The variable response of cancers to immunotherapy, such as programmed death 1 (PD-1)-based treatments, represents a significant challenge in clinical oncology. A substantial proportion of patients, up to 40% in non-small cell lung cancer (NSCLC), exhibit primary resistance despite high PD-L1 expression, highlighting the urgent need for better predictive biomarkers [78] [75]. The spatial organization of cells within the tumor immune microenvironment (TIME) has emerged as a critical determinant of therapeutic outcome, necessitating analytical frameworks that can quantitatively capture these complex spatial relationships.
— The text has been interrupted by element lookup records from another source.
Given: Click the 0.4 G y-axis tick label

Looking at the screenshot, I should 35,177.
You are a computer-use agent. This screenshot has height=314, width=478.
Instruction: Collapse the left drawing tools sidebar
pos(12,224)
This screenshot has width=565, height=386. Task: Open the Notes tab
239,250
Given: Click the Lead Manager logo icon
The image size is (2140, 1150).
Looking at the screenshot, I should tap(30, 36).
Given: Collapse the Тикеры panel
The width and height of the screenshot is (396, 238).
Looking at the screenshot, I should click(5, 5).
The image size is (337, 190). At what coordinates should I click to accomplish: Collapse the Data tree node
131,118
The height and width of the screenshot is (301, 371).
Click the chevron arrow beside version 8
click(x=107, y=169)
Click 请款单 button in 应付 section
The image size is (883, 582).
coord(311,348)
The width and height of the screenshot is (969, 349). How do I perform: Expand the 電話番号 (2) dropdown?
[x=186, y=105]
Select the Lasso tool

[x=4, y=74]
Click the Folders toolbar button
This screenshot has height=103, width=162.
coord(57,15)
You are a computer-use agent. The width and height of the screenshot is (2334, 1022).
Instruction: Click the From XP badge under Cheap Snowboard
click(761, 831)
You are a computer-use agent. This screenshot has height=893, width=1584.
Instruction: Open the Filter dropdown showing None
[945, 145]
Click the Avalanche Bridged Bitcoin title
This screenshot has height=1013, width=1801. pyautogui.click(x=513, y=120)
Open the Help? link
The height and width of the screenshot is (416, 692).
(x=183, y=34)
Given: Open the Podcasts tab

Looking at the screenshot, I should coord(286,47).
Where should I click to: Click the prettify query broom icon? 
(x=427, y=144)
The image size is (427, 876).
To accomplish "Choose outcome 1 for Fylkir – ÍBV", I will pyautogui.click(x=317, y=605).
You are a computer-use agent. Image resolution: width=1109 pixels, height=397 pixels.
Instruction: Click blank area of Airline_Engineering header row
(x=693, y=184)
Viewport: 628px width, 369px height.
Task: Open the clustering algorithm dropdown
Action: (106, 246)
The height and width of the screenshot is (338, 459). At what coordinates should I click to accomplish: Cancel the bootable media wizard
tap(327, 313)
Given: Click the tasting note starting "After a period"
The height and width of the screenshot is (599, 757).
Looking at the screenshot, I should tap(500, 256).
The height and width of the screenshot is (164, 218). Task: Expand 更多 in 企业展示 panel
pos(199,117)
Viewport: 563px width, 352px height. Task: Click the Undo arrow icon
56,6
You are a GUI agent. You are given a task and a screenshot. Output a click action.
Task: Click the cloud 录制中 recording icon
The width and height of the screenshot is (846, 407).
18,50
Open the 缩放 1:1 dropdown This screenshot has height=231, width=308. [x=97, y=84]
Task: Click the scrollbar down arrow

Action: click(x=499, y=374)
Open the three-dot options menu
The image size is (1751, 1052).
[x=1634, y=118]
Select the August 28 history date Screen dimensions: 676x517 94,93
This Application Note details experimental and computational protocols for identifying and validating spatial signatures predictive of immunotherapy response, framed within the context of Voronoi tessellation cellular automaton tumor modeling. The Voronoi-based cellular automaton approach provides a robust geometrical framework for simulating proliferative tumor growth and analyzing tissue architecture, enabling researchers to model the TIME as a complex, dynamic, and self-organizing biosystem [3]. By integrating this computational framework with spatial multi-omics technologies, we establish a standardized pipeline for quantifying cellular spatial features and linking them to clinical outcomes.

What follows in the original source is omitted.